EXCERPT TO READ |
==================================================

Along its route, the Ocean Drive followed mostly local roads. The exception was the portion across the Cape May Canal between Cape May Canal and Lower Township, which was initially part of US 9 and Route 4 before becoming US 9 only in 1953 and then Route 109 in the 1970s. By the 1950s and 1960s, most of the remainder of Ocean Drive became part of several county routes. The route between Sunset Beach and Cape May became CR 6 while the spur into Cape May Point became CR 51. Within Cape May, Ocean Drive became CR 26, CR 4, and CR 22 before it joined US 9. Past US 9, it became CR 21 and part of CR 585 before heading through Wildwood Crest and Wildwood along Atlantic Avenue. In North Wildwood, the route became CR 7/CR 585 before turning north into Middle Township and following CR 18/CR 585. Ocean Drive turned north and followed CR 30 through Stone Harbor and Avalon and CR 19 through Sea Isle City and into Ocean City. In Ocean City, Ocean Drive continued north from CR 19 onto Wesley Avenue and Gardens Parkway. Continuing into Atlantic County, the route headed east on CR 20 and entered Longport, where it became CR 29 through Longport, Margate City, and into Ventnor City. North of the Dorset Avenue intersection, Ocean Drive was locally maintained. In 1969, the CR 20 portion of Ocean Drive in Atlantic County became Route 152 and in 1971, the portion of Ocean Drive leading into North Wildwood became a part of Route 147. CR 585 was later removed from Ocean Drive and the remaining county routes in Cape May and Atlantic counties were given numbers in the 600-series. As a result, CR 6 became CR 606, CR 51 became CR 651, CR 26 became CR 626, CR 4 became CR 604, CR 22 became CR 622, CR 21 and CR 7 became CR 621, CR 30 and CR 19 became CR 619 in Cape May County. In Atlantic County, CR 29 became CR 629. In addition, Ocean Drive was modified to use CR 621 through the entirety of The Wildwoods and CR 656 (former CR 56) through the northern part of Ocean City.

==================================================

DATASET |
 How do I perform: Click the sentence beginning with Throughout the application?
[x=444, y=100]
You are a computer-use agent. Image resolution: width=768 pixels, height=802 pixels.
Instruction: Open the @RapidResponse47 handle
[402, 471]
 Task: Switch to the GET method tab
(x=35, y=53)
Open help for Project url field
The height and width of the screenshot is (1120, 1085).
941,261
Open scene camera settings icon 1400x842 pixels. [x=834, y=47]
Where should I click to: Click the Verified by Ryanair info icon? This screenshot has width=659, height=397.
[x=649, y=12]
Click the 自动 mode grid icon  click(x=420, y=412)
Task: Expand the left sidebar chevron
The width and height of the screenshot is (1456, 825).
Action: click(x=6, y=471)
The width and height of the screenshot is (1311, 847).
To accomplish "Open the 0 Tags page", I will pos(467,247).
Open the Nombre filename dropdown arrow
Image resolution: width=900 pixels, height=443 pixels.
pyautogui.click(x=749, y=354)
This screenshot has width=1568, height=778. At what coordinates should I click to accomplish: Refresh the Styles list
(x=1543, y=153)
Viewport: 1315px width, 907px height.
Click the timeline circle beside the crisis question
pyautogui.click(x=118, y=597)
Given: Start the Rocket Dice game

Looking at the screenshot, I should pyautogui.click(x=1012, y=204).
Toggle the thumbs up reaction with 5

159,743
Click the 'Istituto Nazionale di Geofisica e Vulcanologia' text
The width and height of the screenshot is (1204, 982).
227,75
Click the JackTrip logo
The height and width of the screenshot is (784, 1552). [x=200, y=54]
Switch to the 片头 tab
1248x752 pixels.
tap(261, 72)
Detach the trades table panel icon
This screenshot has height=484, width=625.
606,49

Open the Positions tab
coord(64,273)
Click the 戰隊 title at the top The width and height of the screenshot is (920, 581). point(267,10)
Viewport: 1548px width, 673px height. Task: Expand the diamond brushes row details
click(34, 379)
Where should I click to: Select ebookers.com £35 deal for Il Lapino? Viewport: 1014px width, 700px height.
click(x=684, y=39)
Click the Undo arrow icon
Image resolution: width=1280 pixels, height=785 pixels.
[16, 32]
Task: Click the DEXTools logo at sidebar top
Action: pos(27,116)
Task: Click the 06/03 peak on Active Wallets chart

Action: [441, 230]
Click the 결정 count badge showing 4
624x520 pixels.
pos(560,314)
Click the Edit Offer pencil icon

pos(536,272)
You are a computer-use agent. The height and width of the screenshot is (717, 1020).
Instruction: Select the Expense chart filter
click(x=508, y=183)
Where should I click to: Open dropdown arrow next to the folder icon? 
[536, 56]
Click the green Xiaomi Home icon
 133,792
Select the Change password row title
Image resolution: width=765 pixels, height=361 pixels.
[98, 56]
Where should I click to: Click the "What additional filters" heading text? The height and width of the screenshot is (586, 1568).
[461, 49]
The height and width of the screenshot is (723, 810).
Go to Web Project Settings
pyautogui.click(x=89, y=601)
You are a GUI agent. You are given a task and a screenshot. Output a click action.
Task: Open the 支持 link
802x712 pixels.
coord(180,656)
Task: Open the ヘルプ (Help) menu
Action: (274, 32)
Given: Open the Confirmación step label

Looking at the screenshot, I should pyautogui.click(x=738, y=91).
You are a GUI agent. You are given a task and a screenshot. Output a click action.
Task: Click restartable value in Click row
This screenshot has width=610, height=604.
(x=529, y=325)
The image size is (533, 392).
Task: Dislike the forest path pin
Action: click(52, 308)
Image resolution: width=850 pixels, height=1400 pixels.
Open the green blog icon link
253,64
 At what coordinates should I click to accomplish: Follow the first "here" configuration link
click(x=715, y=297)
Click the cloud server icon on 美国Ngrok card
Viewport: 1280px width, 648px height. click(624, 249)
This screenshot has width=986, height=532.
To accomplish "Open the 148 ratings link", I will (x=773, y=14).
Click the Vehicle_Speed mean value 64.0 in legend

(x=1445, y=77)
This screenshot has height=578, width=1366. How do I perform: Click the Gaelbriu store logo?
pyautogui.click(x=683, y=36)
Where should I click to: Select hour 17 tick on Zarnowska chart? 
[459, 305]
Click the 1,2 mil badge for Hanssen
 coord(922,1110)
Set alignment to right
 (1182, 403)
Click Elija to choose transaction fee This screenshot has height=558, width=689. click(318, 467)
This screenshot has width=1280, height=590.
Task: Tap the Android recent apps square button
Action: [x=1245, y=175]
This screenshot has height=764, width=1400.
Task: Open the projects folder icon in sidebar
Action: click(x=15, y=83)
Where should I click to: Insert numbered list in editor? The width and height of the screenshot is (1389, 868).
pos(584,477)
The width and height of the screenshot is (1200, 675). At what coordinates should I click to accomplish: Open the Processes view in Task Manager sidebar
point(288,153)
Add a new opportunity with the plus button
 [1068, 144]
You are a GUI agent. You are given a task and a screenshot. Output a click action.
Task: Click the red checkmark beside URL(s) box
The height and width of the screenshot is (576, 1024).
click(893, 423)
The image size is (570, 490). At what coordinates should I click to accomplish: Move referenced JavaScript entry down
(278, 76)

==================================================

TASK REQUIREMENTS |
1) According to the Ocean Drive text, in what year did the CR 20 portion of Ocean Drive in Atlantic County become Route 152?
2) Condense the paragraph of the Ocean Drive text that begins "Along its route" into a shorter version that keeps its main facts.
3) Continue the Ocean Drive text from where it stops.

TASK-BY-TASK OUTPUTS |
1) 1969

2) Ocean Drive mostly followed local roads. The exception was its crossing of the Cape May Canal, which was first part of US 9 and Route 4, then US 9 alone in 1953, and Route 109 in the 1970s. By the 1950s and 1960s, most of the rest of the route had become a chain of county routes. These ran from Sunset Beach and Cape May, with a spur into Cape May Point, through the Wildwoods, Stone Harbor, Avalon, Sea Isle City and Ocean City, and then into Atlantic County through Longport, Margate City and Ventnor City. North of the Dorset Avenue intersection, the road was locally maintained. In 1969, the CR 20 section became Route 152, and in 1971, the approach into North Wildwood became part of Route 147. CR 585 was later removed from the route. The remaining county routes were renumbered in the 600-series, such as CR 6 to CR 606, CR 19 and CR 30 to CR 619, and CR 29 to CR 629. The route was also shifted to CR 621 through all of the Wildwoods and to CR 656 through northern Ocean City.

3)
Over the years, several of the bridges along Ocean Drive have been reconstructed. In the late 1940s, the Ocean City-Longport Bridge was reconstructed due to poor maintenance from the earlier owner. In 1993, it was determined this bridge needed to be replaced, with the new bridge opening in July 2002. A portion of the old bridge became a fishing pier. In 1998, bonds were issued for improvements to all of the bridges owned by the commission. Bonds were issued in 2005 for construction projects on the Townsends Inlet Bridge and Corsons Inlet Bridge. On September 17, 2018, the Townsends Inlet Bridge closed for a $8.6 million project that will replace the bridge with a new span. The new bridge was expected to open to traffic on May 22, 2019, however, the opening date was pushed back due to more extensive replacement work needing to be done. The Townsends Inlet Bridge reopened on July 25, 2019.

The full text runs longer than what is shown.